When it comes to movies, which is considered a mass art, works that offer the same intensity of aesthetic excitement as a literary masterwork are extremely rare. Writing about a different Kurosawa film - Red Beard - in 1967, Vernon Young defined Kurosawa's peculiar power over the viewer: 

Red Beard is an overpowering experience. I recognize that fewer people all the time go to films wishing to be overpowered, Soon I'll have nobody to talk to.... 

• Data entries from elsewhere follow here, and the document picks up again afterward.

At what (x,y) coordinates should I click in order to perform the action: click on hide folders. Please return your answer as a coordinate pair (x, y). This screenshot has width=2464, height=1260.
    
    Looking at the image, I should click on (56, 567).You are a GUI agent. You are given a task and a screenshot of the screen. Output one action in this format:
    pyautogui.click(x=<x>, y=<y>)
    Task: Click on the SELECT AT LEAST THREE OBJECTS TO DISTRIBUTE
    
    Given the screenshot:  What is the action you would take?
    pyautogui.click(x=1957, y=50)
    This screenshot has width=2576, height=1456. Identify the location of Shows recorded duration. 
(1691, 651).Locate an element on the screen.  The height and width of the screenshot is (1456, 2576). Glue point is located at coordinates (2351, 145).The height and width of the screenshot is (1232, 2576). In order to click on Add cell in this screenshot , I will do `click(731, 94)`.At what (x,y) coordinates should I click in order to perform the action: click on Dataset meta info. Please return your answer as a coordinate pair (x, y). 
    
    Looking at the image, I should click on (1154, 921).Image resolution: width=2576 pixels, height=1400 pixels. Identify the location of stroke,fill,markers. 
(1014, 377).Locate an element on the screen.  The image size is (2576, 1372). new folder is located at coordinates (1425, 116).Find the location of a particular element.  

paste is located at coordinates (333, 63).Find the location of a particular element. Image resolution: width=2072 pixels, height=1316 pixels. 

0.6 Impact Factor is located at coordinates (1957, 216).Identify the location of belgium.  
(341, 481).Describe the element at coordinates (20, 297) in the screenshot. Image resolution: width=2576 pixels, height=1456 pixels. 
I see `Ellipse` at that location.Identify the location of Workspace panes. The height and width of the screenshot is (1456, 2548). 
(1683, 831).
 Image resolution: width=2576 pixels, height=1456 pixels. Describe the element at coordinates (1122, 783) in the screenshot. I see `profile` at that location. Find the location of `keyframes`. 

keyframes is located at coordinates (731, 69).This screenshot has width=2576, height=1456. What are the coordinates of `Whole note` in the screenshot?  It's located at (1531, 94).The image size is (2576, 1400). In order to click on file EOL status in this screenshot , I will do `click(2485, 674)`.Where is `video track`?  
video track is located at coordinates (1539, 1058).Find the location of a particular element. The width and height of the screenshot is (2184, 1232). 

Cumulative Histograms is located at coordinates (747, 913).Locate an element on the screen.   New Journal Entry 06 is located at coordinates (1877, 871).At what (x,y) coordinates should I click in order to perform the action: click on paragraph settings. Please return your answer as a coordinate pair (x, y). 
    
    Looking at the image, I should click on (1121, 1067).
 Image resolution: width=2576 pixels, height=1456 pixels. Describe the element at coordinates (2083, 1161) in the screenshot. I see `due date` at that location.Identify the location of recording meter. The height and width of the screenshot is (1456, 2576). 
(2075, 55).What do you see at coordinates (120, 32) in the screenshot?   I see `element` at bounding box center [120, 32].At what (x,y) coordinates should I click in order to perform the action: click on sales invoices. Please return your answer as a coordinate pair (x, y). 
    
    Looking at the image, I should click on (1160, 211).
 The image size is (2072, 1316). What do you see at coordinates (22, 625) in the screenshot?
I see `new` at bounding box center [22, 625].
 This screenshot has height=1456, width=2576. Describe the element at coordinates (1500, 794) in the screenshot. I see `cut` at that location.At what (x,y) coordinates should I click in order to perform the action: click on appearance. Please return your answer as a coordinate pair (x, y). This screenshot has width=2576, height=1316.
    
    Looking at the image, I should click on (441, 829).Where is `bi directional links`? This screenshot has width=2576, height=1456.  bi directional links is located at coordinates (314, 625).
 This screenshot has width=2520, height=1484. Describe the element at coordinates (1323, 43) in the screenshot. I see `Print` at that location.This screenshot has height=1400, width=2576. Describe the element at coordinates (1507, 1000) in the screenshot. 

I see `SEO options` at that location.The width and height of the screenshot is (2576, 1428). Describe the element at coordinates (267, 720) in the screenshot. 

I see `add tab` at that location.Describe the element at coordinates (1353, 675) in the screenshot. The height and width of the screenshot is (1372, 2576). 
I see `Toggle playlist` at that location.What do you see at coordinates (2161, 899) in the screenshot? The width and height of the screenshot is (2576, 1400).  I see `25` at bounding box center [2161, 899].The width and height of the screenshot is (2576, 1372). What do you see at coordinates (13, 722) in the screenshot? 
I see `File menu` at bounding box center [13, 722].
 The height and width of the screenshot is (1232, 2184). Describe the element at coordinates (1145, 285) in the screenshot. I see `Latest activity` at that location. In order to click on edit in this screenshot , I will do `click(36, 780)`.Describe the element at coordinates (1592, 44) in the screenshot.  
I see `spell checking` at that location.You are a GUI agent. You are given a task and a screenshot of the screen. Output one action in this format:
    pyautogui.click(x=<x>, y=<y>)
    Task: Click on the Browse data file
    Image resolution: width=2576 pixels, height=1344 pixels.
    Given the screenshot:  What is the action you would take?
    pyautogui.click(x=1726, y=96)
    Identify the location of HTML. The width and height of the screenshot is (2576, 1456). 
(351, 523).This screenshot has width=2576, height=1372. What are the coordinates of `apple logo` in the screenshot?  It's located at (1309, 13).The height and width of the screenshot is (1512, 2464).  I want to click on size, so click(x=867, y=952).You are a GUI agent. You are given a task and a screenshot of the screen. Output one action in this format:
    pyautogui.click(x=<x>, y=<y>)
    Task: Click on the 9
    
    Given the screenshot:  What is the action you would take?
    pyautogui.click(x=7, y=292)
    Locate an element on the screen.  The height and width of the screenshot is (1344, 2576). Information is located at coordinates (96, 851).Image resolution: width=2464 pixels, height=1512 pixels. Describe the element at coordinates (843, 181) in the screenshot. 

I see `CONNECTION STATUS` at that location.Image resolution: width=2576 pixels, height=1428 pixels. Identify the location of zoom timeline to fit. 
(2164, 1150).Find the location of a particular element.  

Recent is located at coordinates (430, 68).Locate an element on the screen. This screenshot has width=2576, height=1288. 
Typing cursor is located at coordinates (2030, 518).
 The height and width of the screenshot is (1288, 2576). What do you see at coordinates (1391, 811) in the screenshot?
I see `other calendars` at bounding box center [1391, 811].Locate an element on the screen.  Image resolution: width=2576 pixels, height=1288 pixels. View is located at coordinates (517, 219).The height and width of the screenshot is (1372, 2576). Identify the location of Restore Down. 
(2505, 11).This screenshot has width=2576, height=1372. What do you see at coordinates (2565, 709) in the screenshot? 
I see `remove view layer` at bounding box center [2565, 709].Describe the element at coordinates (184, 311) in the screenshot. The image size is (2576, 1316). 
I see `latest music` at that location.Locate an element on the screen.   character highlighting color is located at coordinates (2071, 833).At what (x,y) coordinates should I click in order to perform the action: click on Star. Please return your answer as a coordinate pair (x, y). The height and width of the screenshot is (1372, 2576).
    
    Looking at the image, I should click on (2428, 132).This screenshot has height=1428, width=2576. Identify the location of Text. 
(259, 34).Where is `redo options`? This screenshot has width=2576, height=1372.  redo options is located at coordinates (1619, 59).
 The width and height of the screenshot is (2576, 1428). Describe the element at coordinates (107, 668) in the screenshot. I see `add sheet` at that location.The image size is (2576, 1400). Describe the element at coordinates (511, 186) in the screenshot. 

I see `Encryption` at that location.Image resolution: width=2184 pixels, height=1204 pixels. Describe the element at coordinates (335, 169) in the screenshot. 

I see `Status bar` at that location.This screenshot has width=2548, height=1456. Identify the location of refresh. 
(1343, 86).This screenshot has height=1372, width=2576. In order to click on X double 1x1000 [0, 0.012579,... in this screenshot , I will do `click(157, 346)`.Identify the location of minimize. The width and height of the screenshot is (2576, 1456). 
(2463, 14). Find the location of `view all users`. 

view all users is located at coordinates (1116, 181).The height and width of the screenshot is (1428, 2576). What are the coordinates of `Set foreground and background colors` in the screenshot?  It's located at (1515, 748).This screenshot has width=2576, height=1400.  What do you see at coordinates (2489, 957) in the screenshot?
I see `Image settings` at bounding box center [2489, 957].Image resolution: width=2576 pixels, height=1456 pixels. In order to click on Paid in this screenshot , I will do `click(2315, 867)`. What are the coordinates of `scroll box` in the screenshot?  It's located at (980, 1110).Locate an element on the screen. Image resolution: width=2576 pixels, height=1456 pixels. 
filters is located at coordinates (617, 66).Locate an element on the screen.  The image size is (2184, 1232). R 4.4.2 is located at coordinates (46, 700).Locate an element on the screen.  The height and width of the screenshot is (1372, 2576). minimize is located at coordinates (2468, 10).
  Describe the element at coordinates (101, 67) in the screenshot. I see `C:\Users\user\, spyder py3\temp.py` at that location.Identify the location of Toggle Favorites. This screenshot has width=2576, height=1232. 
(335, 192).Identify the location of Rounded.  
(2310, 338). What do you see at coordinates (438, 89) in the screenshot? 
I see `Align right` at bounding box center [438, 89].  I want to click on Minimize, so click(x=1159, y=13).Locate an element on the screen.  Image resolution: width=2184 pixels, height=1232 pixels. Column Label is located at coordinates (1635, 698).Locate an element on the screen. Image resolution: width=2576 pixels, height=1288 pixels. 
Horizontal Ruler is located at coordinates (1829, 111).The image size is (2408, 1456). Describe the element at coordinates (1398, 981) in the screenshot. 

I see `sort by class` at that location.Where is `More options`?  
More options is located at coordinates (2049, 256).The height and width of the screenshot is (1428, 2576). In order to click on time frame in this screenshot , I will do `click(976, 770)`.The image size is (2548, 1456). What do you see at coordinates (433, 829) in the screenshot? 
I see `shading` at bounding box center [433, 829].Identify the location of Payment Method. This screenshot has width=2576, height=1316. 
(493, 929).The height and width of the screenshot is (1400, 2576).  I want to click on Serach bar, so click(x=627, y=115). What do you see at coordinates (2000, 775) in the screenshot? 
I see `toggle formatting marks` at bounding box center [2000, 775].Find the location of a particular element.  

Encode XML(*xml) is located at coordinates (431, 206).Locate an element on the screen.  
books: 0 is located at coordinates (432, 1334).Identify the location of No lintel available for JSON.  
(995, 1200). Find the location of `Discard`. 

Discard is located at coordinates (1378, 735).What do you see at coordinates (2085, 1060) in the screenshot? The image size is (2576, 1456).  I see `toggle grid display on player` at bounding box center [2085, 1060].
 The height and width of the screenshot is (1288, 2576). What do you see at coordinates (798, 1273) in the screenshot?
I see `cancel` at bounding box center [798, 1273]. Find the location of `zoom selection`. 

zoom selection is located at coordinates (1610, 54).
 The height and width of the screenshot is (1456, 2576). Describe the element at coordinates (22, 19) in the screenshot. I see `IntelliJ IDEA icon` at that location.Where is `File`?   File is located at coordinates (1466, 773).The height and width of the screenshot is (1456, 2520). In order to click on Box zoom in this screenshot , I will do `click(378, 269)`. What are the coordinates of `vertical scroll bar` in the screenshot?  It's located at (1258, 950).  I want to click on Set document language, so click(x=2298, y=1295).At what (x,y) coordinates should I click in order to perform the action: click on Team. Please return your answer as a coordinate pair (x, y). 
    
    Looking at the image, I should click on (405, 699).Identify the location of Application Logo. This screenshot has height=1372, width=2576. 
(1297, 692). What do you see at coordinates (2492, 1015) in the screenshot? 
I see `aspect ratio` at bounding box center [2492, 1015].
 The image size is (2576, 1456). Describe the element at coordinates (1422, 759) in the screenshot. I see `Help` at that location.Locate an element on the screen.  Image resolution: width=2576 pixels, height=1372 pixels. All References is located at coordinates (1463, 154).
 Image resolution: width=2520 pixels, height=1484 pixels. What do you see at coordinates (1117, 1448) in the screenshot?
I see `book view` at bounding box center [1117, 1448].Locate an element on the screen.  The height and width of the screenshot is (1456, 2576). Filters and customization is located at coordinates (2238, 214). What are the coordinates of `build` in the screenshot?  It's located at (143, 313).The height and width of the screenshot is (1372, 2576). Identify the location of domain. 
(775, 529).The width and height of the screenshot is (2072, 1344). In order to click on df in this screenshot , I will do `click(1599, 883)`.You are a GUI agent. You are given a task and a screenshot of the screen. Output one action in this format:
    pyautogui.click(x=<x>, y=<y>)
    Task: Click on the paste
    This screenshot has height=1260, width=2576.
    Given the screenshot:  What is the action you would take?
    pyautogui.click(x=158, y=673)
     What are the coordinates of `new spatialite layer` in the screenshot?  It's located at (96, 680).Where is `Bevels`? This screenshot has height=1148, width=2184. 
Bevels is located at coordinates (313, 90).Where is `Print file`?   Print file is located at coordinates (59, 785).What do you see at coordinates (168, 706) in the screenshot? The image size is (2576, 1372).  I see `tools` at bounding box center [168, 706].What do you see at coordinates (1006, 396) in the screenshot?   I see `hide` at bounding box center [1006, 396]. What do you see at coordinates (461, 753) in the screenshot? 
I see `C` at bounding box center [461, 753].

Though writing about a film Kurosawa made 13 years after Ikiru, Young could easily have been commenting on Ikiru (and I'll let Young have the last word): 

Kurosawa's art is principally the sum of his conviction. By now we can take for granted that he knows how to achieve the intensity at which he is aiming - esthetic distance is not his ideal - and where to place the viewer whom he hopes to subjugate. I was subjugated by this film. A detached appraisal of it, two months after the event, is something I am unable to deliver. Because, in truth, I felt myself being submerged during the running time of Red Beard, I tried desperately to keep my critical distance, but I was unequal to the resolve. I wanted to resist the nagging logic and the driving agony of the film, to quarrel with it, become bored by it, condescend toward it - just as one does when assailed by life itself. And after every bout of fidgeting, sighing, and protesting under my breath, after every obstinate refusal to yield my sentiments any further. I was forced to give in and to return (fascinated) to the fray, to the importunate suffering, the hopelessness, the pity, and the stench. 

I suspect that the normal strategy of the filmgoer who finds himself at the mercy of an emotion too painful to bear is to retreat beyond the peripheries of compassion or anger. By what means he manages to do this, I don't know. I don't think I really want to know. 

I knew that for some months any film that aimed at less would seem unworthy of my attendance.... Suffering is an absolute value, not to be impugned by democratic hedonism nor bewailed by accusing at God in hiding. Kurosawa's best films, and this is one of them, do what serious art has always done when engaged with the human condition. They challenge us to live authentically.

(Vernon Young, On Film: Unpopular Essays on a Popular Art (Chicago: Quadrangle Books, 1972), pp 302-304.)